Why do local models take FAR more energy/memory/time than in command line?

Question

Why do local models take FAR more energy/memory/time than in command line?

Closed this issue 4 days ago · 2 comments

Context for the issue:

I am running obsidian on an M2 MacBook Air with 16GB of memory.
I have approx. 1000 (1k) notes in obsidian. My vault is around 285.8 MB.

ISSUE:

I have no issues when using Ollama from the command line (llama3.1, mistral, or gemma2). Computer heat and memory usage remains nominal and unconcerning.
When using "View Smart Connections" I see no issues. Performance with the native embedding model is fine.
HOWEVER, when I use the "Smart Chat Conversation" (with any of the Ollama models listed above), computer memory and energy usage spikes considerably, my computer heats up to an uncomfortable level, and responses are FAR slower than in the command line.

Why is this? Is it simply that my vault is being loaded into the model and/or being used as part of the "context"? Or is there a "double" loading of the LLM (I know - probably a dumb question)? i.e. - is the computer loading it once in command line and another time in obsidian, loading down the computer? Further, I do not fully understand why answers in the obsidian chat are so slow, when compared to asking identical prompts in the command line. I.e. 'Tell me about Isaac Newton' may take a second or two in command line - but 15 to 30+ seconds when asking the identical question in obsidian. Thank you all for your help in this! GREAT Plug in :)

Answer 1 · 2024-09-15T12:37:39.000Z

Hi @Luke2791

Given the example would trigger a context lookup (contains self-referential pronoun), the round-trip response would be expected to take >2X as long as one without context lookup.

This is because two requests are made to the LLM (see this explanation of HyDE to learn more about why).

Notably, the second request will contain a lot of context, so it would be like running a request with a really long (pages long) prompt.
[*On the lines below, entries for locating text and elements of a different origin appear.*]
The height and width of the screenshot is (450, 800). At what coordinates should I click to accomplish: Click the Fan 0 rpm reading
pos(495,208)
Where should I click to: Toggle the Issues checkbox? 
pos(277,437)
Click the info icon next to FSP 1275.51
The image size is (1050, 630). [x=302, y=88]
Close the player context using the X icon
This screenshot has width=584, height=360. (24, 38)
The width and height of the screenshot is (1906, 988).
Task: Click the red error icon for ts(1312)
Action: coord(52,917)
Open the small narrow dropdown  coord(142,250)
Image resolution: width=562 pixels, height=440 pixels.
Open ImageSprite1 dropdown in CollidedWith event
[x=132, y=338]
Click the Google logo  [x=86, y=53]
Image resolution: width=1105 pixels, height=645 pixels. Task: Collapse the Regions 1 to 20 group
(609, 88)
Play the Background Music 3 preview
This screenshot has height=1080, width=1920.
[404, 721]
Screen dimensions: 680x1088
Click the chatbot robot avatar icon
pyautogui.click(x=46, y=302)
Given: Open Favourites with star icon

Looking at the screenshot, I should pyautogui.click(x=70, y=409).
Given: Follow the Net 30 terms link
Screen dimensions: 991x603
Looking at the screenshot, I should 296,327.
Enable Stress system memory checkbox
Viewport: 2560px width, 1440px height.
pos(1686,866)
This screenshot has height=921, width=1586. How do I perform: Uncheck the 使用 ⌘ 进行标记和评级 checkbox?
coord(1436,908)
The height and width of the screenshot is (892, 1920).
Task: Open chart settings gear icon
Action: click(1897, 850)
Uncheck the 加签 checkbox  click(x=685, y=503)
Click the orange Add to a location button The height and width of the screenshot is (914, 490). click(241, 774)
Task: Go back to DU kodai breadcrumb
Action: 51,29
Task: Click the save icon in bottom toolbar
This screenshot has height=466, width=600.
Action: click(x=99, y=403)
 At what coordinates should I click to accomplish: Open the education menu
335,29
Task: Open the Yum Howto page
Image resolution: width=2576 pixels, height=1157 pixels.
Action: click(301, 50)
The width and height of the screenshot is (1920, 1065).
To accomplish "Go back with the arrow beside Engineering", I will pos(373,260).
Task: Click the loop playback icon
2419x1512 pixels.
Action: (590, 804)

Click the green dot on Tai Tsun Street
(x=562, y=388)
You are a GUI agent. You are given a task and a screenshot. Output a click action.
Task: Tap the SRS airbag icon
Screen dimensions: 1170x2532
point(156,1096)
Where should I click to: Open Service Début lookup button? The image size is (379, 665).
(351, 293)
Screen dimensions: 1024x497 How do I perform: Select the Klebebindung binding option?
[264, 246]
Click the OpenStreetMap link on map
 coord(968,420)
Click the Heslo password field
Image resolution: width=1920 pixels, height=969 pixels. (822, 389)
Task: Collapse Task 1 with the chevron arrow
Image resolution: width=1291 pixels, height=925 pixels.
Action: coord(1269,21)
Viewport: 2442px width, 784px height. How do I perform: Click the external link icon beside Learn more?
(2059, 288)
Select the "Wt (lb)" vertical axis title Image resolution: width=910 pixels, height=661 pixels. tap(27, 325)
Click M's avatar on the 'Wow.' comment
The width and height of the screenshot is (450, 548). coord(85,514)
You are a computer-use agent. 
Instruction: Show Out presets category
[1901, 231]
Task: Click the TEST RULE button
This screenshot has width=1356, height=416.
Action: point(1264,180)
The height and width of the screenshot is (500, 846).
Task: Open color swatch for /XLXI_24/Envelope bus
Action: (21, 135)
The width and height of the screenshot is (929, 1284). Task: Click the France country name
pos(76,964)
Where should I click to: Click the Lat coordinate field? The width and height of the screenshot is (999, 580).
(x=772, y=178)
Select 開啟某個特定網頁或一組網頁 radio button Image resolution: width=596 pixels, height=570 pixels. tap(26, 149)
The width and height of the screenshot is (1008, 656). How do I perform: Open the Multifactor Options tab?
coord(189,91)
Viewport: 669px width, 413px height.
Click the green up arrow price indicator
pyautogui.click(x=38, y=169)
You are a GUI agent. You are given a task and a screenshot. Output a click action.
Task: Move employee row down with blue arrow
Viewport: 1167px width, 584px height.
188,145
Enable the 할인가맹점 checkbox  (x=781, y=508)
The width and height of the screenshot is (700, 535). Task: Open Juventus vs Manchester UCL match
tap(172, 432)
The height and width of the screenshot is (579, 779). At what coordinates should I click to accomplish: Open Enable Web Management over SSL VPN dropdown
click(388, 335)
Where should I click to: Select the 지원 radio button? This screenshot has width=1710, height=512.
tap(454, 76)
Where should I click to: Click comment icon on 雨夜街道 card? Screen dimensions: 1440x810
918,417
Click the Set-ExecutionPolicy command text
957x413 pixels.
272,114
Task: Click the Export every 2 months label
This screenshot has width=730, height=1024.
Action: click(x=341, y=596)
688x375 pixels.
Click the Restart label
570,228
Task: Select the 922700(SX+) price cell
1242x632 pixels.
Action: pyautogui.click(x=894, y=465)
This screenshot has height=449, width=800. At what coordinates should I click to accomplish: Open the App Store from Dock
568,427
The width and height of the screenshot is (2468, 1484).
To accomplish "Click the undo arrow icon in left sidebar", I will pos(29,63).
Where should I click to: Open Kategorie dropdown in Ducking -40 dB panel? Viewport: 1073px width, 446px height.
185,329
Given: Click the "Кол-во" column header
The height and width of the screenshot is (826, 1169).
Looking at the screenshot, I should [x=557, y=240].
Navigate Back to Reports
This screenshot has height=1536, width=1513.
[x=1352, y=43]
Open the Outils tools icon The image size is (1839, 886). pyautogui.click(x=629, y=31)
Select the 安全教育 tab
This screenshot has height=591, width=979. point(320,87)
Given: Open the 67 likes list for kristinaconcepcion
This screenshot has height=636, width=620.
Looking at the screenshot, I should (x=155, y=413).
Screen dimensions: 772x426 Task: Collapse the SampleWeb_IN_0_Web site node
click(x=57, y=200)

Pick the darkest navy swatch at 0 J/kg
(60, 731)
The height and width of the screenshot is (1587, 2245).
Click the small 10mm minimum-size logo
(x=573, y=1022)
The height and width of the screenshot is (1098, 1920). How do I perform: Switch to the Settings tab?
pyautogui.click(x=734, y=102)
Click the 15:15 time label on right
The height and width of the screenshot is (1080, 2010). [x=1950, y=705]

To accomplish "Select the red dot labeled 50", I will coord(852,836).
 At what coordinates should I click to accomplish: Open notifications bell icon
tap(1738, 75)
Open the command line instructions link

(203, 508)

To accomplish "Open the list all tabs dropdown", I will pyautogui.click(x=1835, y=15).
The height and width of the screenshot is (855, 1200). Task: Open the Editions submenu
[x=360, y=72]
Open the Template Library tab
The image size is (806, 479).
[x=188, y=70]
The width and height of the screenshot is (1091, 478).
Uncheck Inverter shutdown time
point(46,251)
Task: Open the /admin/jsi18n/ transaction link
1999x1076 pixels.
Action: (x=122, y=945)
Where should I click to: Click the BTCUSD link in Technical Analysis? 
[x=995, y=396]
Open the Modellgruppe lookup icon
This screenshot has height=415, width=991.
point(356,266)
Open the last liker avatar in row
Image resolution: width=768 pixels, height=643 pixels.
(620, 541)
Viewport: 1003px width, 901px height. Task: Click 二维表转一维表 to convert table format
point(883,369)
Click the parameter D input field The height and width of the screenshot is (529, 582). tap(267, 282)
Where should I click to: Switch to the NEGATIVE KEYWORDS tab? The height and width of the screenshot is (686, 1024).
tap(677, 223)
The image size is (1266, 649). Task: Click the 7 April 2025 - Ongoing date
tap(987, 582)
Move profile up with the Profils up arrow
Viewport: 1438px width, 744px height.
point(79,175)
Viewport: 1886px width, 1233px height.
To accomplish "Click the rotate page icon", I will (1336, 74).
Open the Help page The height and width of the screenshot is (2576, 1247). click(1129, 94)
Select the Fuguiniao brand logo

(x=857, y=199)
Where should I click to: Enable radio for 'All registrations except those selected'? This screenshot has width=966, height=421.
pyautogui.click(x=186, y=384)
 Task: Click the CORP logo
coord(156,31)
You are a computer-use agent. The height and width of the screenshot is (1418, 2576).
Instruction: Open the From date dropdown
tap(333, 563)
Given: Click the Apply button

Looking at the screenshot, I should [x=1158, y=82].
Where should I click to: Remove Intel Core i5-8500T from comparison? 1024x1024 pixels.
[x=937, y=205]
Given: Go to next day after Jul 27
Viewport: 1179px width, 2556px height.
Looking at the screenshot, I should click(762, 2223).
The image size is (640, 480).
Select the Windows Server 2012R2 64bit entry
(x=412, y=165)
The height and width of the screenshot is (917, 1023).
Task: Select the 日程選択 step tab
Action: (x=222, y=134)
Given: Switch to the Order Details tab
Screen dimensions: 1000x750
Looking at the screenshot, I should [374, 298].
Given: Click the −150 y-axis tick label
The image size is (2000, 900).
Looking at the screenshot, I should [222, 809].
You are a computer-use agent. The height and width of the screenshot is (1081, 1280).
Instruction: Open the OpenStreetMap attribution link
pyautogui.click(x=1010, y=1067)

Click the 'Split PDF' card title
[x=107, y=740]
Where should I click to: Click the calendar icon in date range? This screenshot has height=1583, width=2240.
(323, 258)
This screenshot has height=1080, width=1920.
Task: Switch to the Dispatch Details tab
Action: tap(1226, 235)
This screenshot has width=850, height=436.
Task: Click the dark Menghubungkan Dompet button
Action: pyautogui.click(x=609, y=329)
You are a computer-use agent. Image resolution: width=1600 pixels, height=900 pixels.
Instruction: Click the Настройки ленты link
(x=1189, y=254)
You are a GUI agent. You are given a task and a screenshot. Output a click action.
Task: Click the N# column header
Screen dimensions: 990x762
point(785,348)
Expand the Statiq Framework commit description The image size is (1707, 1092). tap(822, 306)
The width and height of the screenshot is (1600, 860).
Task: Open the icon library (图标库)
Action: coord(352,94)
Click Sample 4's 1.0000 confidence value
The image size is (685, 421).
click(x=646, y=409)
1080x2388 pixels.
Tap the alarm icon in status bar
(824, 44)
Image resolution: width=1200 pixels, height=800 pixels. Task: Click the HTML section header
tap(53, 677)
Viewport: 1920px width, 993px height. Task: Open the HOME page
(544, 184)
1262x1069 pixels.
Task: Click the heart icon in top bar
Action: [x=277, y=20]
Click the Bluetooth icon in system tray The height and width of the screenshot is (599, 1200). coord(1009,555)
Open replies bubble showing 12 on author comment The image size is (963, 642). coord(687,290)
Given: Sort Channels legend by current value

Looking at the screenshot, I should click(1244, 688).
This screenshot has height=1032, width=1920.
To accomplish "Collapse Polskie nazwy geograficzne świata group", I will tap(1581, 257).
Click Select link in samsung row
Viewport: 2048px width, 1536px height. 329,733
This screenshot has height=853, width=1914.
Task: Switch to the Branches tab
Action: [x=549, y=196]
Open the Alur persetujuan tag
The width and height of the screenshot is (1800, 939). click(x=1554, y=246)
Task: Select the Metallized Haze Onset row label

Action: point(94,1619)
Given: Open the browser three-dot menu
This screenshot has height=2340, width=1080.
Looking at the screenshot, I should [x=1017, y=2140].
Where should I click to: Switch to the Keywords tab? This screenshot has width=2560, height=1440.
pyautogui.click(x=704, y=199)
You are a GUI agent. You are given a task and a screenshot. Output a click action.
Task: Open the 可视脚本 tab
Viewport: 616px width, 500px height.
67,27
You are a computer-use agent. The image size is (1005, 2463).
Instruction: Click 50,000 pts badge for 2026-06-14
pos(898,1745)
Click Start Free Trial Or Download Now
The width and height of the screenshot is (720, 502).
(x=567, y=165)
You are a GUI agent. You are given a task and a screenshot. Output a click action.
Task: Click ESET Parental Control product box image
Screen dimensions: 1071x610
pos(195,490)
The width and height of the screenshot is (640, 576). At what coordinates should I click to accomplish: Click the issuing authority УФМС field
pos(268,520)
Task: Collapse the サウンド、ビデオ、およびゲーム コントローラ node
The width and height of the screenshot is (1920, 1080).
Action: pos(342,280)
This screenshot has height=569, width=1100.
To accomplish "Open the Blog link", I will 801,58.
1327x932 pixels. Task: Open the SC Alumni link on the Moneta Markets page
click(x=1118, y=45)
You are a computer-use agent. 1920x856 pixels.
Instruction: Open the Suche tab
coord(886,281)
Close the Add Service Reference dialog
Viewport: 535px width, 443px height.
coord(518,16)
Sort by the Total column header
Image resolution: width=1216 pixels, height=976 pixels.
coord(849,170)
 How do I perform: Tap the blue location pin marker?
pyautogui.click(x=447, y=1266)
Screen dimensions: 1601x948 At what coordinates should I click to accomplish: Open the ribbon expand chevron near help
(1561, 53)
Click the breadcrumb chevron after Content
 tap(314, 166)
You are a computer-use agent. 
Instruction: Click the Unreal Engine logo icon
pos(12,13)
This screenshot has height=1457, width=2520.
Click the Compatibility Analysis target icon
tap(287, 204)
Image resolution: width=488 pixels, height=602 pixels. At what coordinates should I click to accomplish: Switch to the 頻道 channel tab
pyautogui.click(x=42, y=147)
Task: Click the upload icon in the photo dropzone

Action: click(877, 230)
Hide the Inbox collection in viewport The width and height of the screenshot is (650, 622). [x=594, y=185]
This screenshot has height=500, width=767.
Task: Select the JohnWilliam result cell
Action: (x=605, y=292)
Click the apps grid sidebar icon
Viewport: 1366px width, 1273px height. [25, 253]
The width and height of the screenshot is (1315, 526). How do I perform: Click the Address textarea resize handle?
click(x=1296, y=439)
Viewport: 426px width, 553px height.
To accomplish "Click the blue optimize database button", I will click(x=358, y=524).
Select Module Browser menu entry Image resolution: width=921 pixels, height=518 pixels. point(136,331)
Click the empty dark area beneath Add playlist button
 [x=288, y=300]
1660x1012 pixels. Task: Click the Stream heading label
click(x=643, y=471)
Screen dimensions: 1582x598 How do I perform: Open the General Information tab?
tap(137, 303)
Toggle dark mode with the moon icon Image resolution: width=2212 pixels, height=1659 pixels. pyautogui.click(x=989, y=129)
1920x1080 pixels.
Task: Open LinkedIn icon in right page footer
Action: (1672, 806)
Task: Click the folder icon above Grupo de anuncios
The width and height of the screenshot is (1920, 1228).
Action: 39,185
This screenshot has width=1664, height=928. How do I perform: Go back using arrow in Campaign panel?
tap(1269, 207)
This is probably the cause of your computer's noticeable increase in resource usage.

Perception is also partly the issue since Ollama cannot stream results to Obsidian due to a CORS issue. This means that the time comparison needs to be compared after the last and not the first tokens since Smart Chat has to wait for all tokens to be generated before receiving the result.

I hope that helps clear some things up.
🌴

Answer 2 · 2024-09-15T19:22:08.000Z

Great response and very helpful! Thank you, @brianpetro !
Also - I see somewhere else someone mentioned including the option for LM Studio in a future release - that would be excellent! LM studio also has an option for CORS that might help resolve the issue that Ollama is facing (as opposed to using Llama3.1 via LM Studio with CORS turned on).